From:  Hans Moravec 

a067  0608  12 Jul 83
PM-Space Ants,420
Student Says Ants Probably Survived Space Trip
By ROBERT WADE
Associated Press Writer
    CAMDEN, N.J. (AP) - Scientists and a group of enterprising students
are still trying to find out what killed an ant colony that blasted
into orbit aboard the space shuttle Challenger. But one student says
he thinks he has the answer.
    Anthony Trusty, 19, who helped design the experiment while attending
Camden High School, said Monday a preliminary look at the colony
showed the ants probably died when their living quarters dehydrated in
the California desert after landing.
    A post-landing inspection showed the moss and dirt inside the
L-shaped habitat had dried out. But videotapes made just after
Challenger rocketed into space June 18 showed conditions inside the
colony were acceptable, said Trusty, now a computer science major at
Rutgers University.
    Trusty was the first of the present and former students and teachers
from Camden and Woodrow Wilson high schools to say publicly that the
more than 100 carpenter ants and their queen, Nora, survived orbit.
    Others involved in the project said detailed findings on whether the
insects died while awaiting takeoff, in space, during re-entry or
after touchdown won't be available until at least mid-August.

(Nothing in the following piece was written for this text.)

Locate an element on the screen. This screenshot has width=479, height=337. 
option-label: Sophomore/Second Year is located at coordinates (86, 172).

    ''The two schools are doing their studies and any conjectures as to
the results of the whys, wheres and how is premature until these
studies are completed,'' said a spokesman for RCA Corp., which
sponsored the project.
    Although the colony's death was a disappointment, teachers say the
program accomplished its goal of getting students from the rival
inner-city schools involved in sciences, mathematics, computer
programming and engineering. The 5 1/2-year-old project has won wide
praise and the notice of President Reagan.

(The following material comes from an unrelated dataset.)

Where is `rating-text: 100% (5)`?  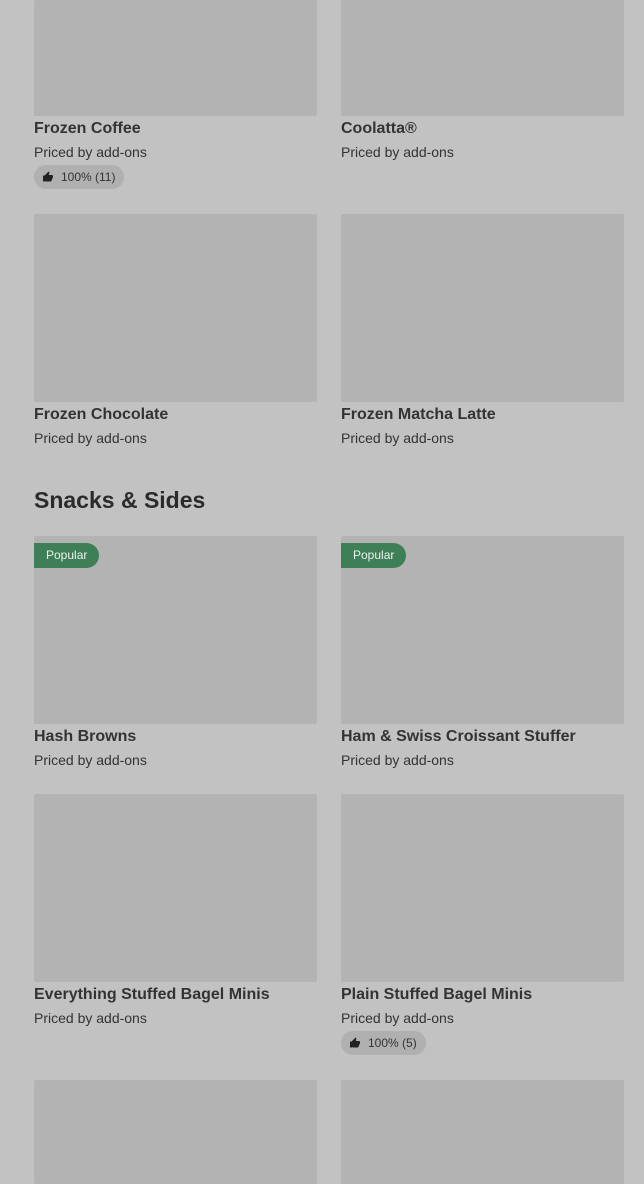 rating-text: 100% (5) is located at coordinates (392, 1043).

    Dr. Thomas Chavis, an RCA scientist who became involved in the
program in 1978 and continued to advise the students despite his
retirement two years ago, said the data from the experiment would help
researchers determine how weightlessness affects species in a
community settings.
    ''Does it disintergrate their ability to get along? Do they continue
to work as a group or split up as individuals over long periods of
weightlessness?'' said Chavis.
    He said scientists would find the data useful in efforts to colonize
space for humans.
    Autopsies, in which the students will analyze the ants' remains, are
under way to determine how long the insects survived after being
sealed into a 30-gallon container filled with monitoring equipment in
Florida in late April and placed aboard Challenger.